Arvo Pärt / Symphony No. 3

Symphony No. 3

Concert recording of Symphony No. 3 at the Nargenfestival, Noblessner Foundry, Tallinn, 9.09.2011. 

Symphony No. 3 (1971) for symphony orchestra

By the time Credo was composed in 1968, Pärt had come to the conclusion that the musical means he had been using so far had exhausted themselves. The composer then delved into early music because it was in Gregorian chant, early polyphony and polyphonic music from the Renaissance that he had previously found his musical examples, ideal sound combinations and techniques. This became the starting point for his eight-year period of searching for a unique musical language.

This silence was broken by Symphony No. 3, one of the first works that was considerably different from his earlier compositions and heralded Pärt’s new creative principles. The three movements of the composition follow each other attacca (i.e. without any break). The composer’s interest in monody and early polyphony is clearly visible here. The harmonic and melodic material brings to mind choir music from the 14th and 15th centuries, even though Pärt does not use any quotations. The polyphonic development in all movements of the piece do not emphasize the atmosphere from behind centuries, but rather, translate the thematic material into contemporary musical language. In Symphony No. 3 Pärt aimed to apply the notion of the movement of independent voices, imagining the entire structure of the composition as a metaphor for building a city.

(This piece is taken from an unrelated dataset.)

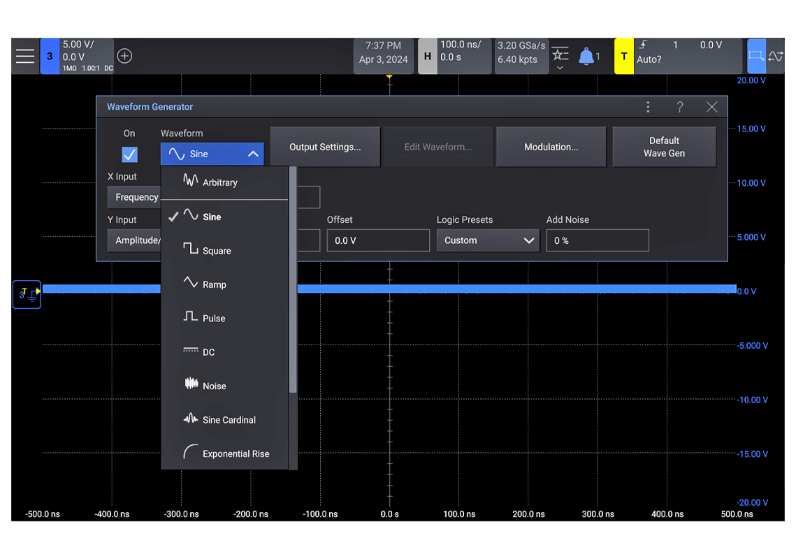The height and width of the screenshot is (559, 796).
Task: Toggle the waveform generator On checkbox
Action: pos(129,154)
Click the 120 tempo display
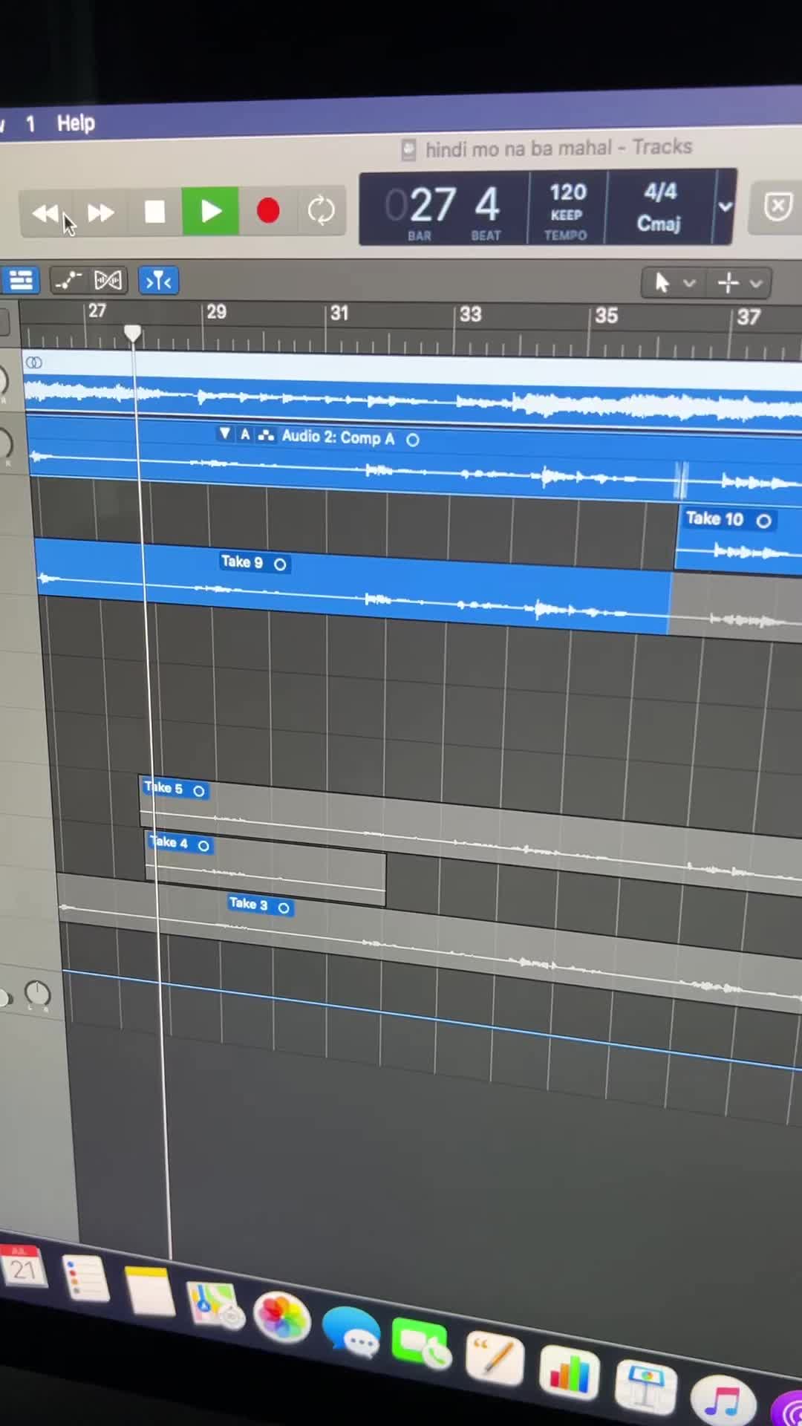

Small, increasingly numerous centres that spread out until they touch each other and form a unity. The same thing happens with the harmonic progression in the piece that is evolved from a series of short cadences. Upon this idea is based the idea of polyphonic complexity. I had succeeded in building a bridge within myself between yesterday and today—a yesterday that was several centuries old—and this encouraged me to go on exploring. 

 [Enzo Restagno (2012). Arvo Pärt in Conversation. Dalkey Archive Press, p. 29]

Symphony No. 3 is dedicated to Neeme Järvi, who conducted the Estonian Television and Radio Symphony Orchestra at the premiere of the symphony at Estonia Concert Hall in Tallinn on 21 September 1972.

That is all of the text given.